# Task goal
Begin at the line that has "Where should I click to: Toggle" and stop after the line that has "coord(61,117)". Reproduce only those lines, changing every "Screen dimensions" to "Screen size" and leaving all else as it is.

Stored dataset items
———
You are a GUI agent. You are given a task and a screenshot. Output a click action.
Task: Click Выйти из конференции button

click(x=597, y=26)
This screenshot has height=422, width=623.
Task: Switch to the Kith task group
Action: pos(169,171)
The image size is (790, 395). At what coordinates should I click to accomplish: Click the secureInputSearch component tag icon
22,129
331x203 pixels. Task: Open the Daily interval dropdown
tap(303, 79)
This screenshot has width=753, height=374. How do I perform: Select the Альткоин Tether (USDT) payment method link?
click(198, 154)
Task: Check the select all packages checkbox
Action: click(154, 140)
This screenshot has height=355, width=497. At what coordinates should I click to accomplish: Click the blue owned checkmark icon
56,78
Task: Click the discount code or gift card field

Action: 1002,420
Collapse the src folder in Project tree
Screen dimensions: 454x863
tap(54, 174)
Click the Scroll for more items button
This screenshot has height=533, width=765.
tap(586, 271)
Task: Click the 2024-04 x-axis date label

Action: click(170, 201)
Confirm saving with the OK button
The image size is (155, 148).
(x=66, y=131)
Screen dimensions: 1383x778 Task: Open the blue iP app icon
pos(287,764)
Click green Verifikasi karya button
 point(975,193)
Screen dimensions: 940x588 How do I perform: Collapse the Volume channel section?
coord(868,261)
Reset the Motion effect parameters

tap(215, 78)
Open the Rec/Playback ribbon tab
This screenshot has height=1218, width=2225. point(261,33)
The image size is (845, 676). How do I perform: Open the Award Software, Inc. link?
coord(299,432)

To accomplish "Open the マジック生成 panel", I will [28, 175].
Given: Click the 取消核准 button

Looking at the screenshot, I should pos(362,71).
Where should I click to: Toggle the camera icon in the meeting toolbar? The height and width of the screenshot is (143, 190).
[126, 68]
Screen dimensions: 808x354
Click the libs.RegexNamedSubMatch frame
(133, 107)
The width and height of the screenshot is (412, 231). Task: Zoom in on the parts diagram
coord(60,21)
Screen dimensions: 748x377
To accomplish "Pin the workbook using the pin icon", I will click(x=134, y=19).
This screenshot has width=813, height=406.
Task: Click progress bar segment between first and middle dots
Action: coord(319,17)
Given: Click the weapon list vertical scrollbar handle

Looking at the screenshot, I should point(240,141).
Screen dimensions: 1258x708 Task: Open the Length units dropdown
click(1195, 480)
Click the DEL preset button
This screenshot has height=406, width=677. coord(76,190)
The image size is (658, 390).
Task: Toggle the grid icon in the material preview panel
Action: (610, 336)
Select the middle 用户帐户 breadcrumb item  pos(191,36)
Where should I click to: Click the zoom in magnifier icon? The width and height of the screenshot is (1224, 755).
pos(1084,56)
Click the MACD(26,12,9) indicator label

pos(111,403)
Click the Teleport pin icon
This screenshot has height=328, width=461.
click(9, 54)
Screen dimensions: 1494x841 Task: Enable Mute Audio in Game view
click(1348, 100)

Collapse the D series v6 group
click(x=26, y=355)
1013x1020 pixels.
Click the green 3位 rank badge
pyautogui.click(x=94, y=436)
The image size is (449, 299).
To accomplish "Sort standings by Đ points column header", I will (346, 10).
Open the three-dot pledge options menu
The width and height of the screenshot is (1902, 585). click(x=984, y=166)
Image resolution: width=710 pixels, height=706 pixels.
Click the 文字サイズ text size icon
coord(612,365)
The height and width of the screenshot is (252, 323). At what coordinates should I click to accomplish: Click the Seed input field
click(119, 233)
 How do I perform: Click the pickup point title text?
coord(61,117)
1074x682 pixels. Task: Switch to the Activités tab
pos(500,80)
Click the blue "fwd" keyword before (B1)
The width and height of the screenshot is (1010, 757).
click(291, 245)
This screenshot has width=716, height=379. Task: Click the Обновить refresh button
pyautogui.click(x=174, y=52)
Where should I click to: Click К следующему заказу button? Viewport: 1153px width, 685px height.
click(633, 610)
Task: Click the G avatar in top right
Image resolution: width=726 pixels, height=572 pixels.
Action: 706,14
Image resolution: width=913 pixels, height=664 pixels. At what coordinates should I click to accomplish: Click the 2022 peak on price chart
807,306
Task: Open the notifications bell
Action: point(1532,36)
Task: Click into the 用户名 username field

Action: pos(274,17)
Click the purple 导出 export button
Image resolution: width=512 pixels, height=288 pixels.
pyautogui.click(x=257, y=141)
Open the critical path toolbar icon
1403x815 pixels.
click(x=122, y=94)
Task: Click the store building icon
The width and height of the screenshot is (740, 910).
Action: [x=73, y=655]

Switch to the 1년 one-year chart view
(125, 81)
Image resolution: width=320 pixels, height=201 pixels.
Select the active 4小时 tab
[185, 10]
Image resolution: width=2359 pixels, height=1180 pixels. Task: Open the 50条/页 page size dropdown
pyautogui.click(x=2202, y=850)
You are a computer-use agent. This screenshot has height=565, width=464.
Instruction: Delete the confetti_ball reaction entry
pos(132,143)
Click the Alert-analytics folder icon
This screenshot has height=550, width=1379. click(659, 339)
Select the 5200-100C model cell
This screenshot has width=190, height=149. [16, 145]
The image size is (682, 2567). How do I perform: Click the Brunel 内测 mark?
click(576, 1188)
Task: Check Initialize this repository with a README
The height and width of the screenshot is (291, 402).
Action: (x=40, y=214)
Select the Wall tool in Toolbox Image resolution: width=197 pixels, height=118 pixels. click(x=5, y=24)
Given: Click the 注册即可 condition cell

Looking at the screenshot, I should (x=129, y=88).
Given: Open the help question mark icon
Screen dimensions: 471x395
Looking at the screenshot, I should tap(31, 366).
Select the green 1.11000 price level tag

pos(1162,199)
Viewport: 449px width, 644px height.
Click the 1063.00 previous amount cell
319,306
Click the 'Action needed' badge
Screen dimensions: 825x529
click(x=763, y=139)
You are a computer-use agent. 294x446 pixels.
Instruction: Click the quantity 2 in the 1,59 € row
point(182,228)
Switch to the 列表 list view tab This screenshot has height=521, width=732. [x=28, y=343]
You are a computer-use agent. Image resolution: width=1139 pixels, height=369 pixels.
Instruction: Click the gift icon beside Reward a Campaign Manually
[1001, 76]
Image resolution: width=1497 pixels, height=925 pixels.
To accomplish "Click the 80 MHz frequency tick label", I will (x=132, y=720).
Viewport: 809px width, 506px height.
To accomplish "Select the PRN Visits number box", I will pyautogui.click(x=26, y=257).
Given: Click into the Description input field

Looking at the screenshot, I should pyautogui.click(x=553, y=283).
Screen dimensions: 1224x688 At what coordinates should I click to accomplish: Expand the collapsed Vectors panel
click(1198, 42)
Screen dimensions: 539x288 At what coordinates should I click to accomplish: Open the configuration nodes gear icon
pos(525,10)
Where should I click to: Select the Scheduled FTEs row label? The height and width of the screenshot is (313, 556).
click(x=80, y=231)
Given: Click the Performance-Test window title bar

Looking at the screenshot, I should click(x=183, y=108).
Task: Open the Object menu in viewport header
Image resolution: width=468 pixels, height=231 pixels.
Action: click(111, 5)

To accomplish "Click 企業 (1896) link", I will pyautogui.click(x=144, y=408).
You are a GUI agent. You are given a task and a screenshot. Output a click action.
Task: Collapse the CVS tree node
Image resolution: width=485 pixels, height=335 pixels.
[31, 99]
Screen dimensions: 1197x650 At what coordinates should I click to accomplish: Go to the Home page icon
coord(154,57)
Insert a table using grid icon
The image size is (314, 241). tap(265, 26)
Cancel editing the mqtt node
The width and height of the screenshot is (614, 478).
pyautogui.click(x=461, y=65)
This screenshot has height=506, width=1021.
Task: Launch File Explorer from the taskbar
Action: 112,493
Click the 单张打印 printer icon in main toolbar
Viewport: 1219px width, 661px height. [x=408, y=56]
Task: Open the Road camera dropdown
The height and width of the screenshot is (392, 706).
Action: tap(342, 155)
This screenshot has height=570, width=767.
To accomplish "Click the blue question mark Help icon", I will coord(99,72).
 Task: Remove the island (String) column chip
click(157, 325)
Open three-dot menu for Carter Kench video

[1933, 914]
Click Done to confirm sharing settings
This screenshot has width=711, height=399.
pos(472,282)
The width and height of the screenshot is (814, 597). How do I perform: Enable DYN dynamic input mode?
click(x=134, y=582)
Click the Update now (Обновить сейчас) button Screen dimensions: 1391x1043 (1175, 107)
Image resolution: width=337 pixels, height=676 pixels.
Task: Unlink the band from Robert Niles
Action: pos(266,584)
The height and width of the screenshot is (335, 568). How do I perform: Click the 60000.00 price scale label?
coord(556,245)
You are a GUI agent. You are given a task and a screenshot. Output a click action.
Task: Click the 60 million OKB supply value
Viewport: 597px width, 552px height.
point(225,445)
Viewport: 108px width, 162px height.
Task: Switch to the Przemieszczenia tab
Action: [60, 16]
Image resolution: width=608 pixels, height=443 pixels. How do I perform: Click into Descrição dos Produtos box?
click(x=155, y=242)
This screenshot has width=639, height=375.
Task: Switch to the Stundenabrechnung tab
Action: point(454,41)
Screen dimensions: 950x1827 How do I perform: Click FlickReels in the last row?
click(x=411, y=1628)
———
# Answer to this exercise
Where should I click to: Toggle the camera icon in the meeting toolbar? The height and width of the screenshot is (143, 190).
[126, 68]
Screen size: 808x354
Click the libs.RegexNamedSubMatch frame
(133, 107)
The width and height of the screenshot is (412, 231). Task: Zoom in on the parts diagram
coord(60,21)
Screen size: 748x377
To accomplish "Pin the workbook using the pin icon", I will click(x=134, y=19).
This screenshot has width=813, height=406.
Task: Click progress bar segment between first and middle dots
Action: coord(319,17)
Given: Click the weapon list vertical scrollbar handle

Looking at the screenshot, I should point(240,141).
Screen size: 1258x708 Task: Open the Length units dropdown
click(1195, 480)
Click the DEL preset button
This screenshot has height=406, width=677. coord(76,190)
The image size is (658, 390).
Task: Toggle the grid icon in the material preview panel
Action: (610, 336)
Select the middle 用户帐户 breadcrumb item  pos(191,36)
Where should I click to: Click the zoom in magnifier icon? The width and height of the screenshot is (1224, 755).
pos(1084,56)
Click the MACD(26,12,9) indicator label

pos(111,403)
Click the Teleport pin icon
This screenshot has height=328, width=461.
click(9, 54)
Screen size: 1494x841 Task: Enable Mute Audio in Game view
click(1348, 100)

Collapse the D series v6 group
click(x=26, y=355)
1013x1020 pixels.
Click the green 3位 rank badge
pyautogui.click(x=94, y=436)
The image size is (449, 299).
To accomplish "Sort standings by Đ points column header", I will (346, 10).
Open the three-dot pledge options menu
The width and height of the screenshot is (1902, 585). click(x=984, y=166)
Image resolution: width=710 pixels, height=706 pixels.
Click the 文字サイズ text size icon
coord(612,365)
The height and width of the screenshot is (252, 323). At what coordinates should I click to accomplish: Click the Seed input field
click(119, 233)
 How do I perform: Click the pickup point title text?
coord(61,117)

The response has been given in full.